The Vancouver real estate sales represented an increase of 27 percent over the same period last year, and a jump of 24 percent over February. Vancouver real estate's record setting figures were also 56 percent above a decade long median amount for March. REBGV president Dan Morrison stated that March was the most profitable month ever recorded. He also revealed that sales were greatly influenced by sound job and economic growths in the area, positive net migration and lowered interest rates.
March also set Metro Vancouver's benchmark value, which represented the price of a typical property. The market value climbed to $815,000 which was up to 23 percent from the same period last year, according to a feature from Huffington Post. Sales of other properties climbed over 25 percent year-over-year to surpass last month's 2,100 figure. Sales climbed even higher among apartments, which reached 2,252 which was up 38 percent year over year.
The Metro Vancouver area is made up of the cities of Vancouver, Richmond, New Westminster, Burnaby, and more.
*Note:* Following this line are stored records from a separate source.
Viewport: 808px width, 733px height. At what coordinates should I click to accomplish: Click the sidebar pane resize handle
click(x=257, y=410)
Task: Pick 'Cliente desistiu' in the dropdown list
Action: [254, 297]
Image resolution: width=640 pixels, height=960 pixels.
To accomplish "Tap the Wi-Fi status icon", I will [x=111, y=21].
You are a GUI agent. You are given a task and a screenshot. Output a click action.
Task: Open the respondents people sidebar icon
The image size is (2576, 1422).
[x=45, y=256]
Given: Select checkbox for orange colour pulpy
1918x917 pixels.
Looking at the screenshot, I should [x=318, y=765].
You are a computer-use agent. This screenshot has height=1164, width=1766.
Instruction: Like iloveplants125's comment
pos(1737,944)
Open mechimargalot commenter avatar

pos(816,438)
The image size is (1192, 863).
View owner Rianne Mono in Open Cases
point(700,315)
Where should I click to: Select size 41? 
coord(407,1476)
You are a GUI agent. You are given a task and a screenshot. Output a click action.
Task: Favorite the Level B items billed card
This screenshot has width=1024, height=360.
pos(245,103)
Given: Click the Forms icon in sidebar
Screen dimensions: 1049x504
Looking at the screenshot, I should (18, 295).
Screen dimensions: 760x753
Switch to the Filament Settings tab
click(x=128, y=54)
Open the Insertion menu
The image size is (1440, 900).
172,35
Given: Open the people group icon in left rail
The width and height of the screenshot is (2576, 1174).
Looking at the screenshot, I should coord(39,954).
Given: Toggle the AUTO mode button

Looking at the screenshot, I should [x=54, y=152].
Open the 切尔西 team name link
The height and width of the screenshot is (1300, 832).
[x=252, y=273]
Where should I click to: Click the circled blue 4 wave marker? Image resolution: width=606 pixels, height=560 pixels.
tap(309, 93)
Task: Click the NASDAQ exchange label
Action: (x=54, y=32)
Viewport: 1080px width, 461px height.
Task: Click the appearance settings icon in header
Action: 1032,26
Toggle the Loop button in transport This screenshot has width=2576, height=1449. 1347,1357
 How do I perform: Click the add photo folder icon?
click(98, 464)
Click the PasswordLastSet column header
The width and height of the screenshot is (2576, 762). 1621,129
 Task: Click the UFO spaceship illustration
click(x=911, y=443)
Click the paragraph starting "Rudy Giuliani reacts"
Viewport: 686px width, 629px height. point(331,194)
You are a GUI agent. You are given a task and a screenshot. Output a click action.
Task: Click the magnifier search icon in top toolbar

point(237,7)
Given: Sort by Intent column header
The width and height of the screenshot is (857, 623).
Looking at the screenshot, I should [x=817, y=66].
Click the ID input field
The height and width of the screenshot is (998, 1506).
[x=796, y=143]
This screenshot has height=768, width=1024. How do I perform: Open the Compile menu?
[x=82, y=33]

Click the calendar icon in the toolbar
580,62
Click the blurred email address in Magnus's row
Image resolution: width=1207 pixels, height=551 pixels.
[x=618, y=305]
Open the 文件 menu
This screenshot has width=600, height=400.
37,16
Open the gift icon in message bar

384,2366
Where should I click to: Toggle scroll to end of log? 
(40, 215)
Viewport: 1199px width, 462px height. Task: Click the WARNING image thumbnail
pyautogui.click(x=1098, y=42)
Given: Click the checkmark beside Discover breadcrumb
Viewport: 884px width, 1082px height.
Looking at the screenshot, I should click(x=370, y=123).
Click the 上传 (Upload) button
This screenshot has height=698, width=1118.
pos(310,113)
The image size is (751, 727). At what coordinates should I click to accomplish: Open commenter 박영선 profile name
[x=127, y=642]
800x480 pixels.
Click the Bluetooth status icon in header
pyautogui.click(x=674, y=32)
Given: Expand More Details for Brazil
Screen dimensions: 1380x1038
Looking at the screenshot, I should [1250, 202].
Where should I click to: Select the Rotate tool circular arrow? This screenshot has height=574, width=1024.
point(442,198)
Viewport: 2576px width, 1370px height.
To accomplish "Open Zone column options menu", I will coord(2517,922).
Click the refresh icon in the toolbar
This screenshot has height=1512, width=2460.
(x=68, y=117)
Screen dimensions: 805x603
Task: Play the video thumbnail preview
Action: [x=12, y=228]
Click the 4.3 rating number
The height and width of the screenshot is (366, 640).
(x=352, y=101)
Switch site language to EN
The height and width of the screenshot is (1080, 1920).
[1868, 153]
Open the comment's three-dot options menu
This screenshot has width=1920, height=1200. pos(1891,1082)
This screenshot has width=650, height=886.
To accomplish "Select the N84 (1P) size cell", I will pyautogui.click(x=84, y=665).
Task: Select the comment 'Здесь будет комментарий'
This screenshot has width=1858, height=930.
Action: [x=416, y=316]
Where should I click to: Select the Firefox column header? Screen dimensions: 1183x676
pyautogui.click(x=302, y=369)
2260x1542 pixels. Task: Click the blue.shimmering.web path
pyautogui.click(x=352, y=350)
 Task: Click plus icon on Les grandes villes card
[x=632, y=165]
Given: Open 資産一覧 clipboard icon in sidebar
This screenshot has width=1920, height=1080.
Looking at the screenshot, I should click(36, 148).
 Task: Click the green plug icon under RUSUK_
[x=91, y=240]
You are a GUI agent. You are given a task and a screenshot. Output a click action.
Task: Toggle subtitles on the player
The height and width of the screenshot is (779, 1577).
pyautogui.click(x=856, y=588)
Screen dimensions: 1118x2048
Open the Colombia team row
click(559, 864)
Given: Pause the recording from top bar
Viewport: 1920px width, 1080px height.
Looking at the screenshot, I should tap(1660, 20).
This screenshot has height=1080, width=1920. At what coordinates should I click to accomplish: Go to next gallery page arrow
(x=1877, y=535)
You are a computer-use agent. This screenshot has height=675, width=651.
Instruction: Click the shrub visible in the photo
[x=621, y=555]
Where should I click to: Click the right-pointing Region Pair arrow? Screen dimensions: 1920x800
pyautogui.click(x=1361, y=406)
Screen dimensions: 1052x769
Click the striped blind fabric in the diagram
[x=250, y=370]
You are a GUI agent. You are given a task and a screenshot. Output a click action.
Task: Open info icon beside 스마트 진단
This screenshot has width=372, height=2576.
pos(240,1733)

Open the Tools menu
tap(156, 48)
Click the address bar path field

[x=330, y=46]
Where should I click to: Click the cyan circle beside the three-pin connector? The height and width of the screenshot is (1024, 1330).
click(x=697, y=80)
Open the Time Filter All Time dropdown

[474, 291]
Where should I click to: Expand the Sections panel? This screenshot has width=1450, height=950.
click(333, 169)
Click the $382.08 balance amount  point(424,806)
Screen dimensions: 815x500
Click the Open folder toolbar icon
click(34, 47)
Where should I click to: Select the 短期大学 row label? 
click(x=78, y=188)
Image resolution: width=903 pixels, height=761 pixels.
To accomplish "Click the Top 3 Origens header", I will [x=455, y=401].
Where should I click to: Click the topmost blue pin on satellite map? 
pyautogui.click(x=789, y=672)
The results represented the opposite of the figure expected by federal Liberals when they tightened mortgage laws by mandating that mortgage holders insurance required minimum down payments of 10 percent for any portion of a house's value above $500,000, according to a feature from CTV News. However, the rules did not apply to buyers who secured a mortgage on or before Feb. 15, and individuals who took until July 1 to purchase a home.
Vancouver real estate is continuously changing its progress timeline. Its change created furious buying activity as buyers jumped into the market before the regulation was implemented. The regulation covered property sales from Vancouver east to Maple Ridge and from South Delta north to Whistle.